ENTRIES SUPPLIED

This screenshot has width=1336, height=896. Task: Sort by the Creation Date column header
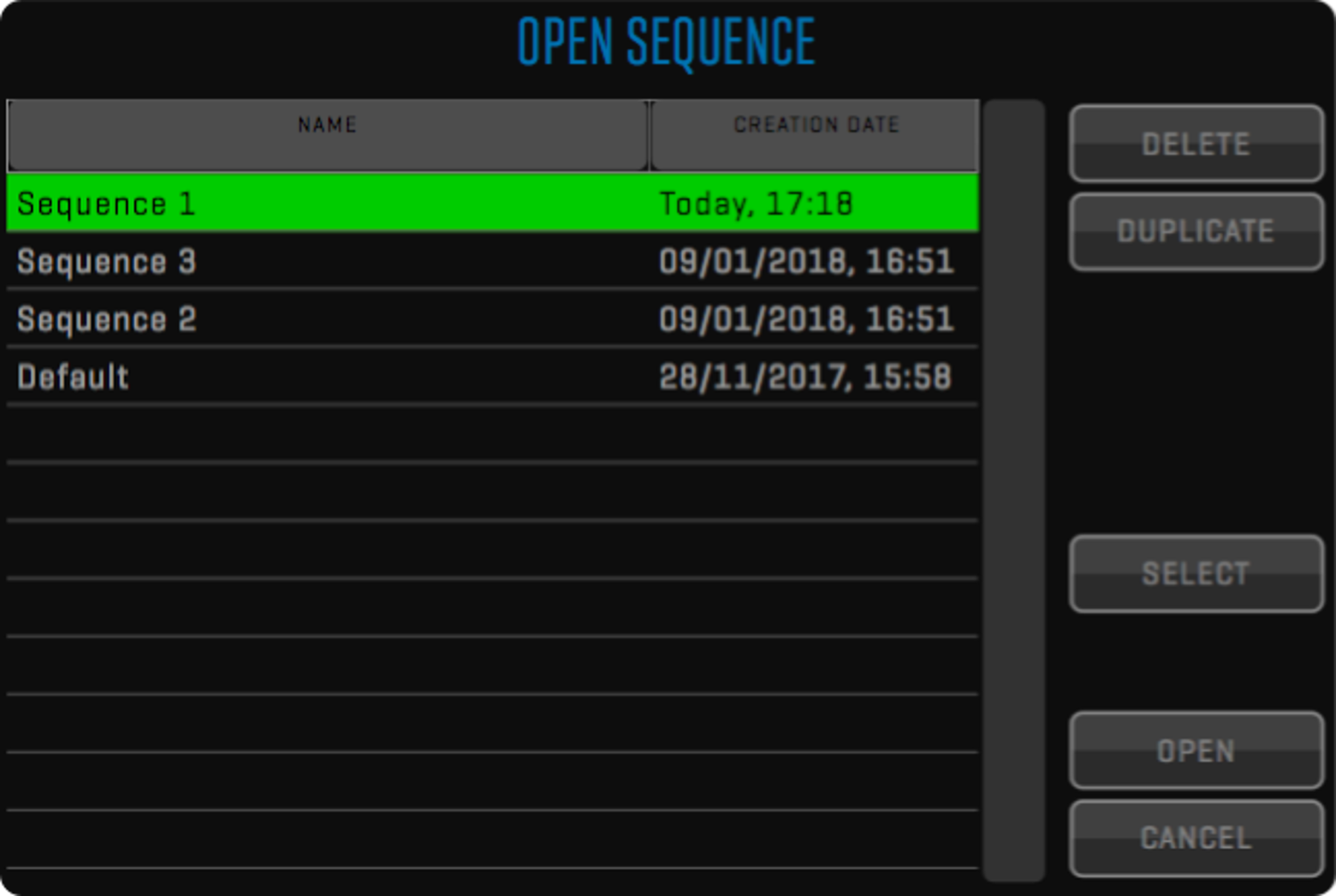816,125
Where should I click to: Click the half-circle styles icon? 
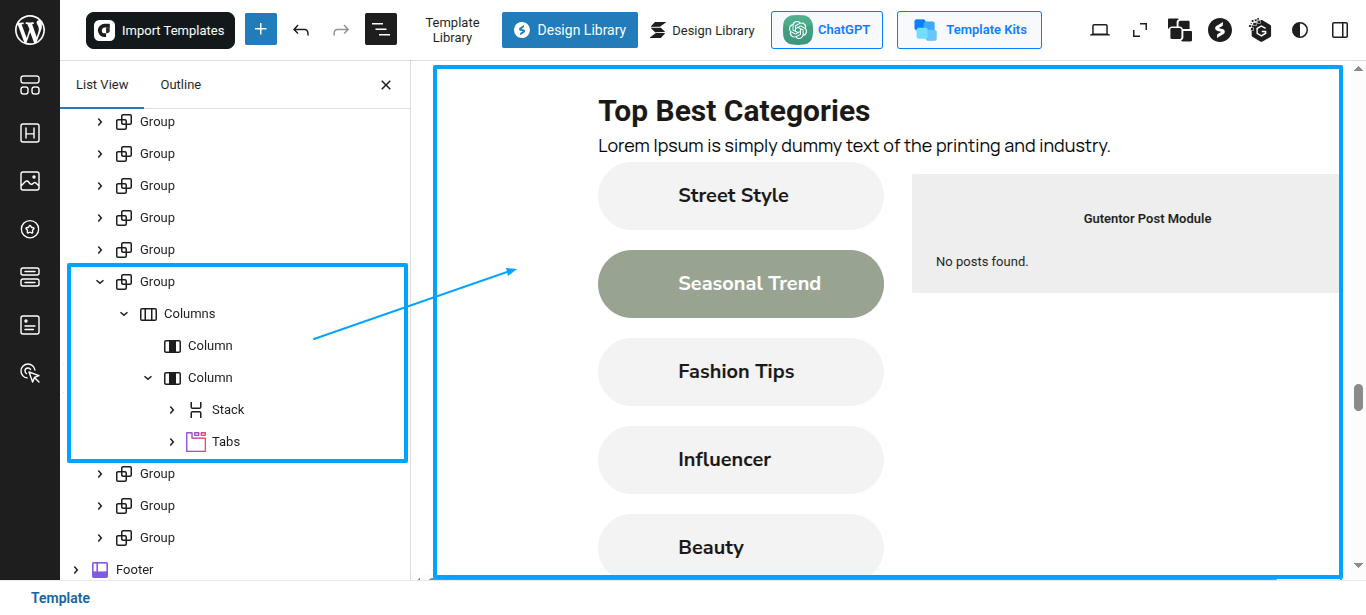1300,30
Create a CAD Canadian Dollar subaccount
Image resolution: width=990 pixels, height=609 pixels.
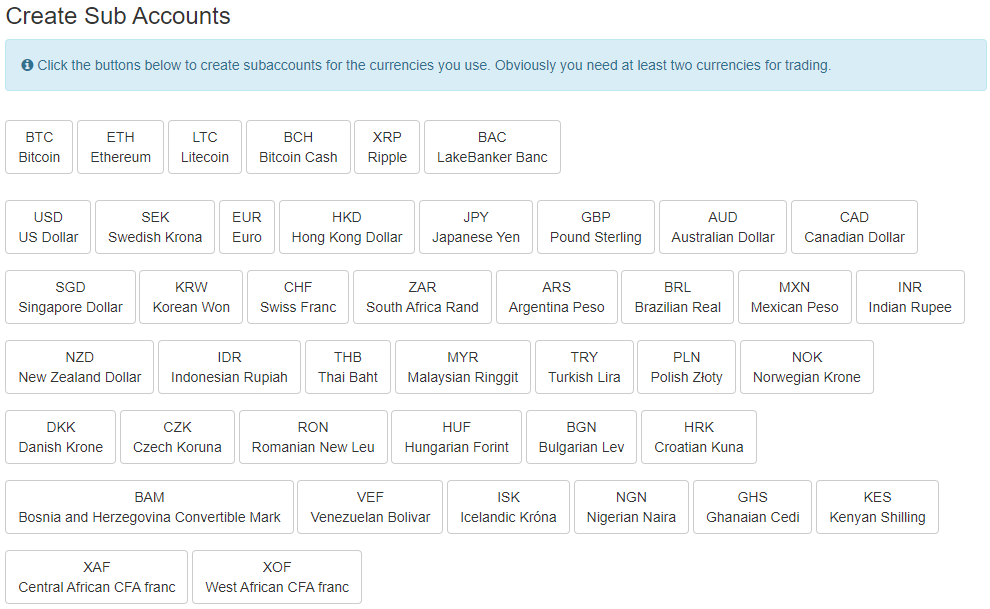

TASK DETAILS
Exactly as written, copy the entries above without their pictures.

SOLVED EXERCISE
This screenshot has width=1336, height=896. Task: Sort by the Creation Date column header
816,125
Where should I click to: Click the half-circle styles icon? 
1300,30
Create a CAD Canadian Dollar subaccount
Image resolution: width=990 pixels, height=609 pixels.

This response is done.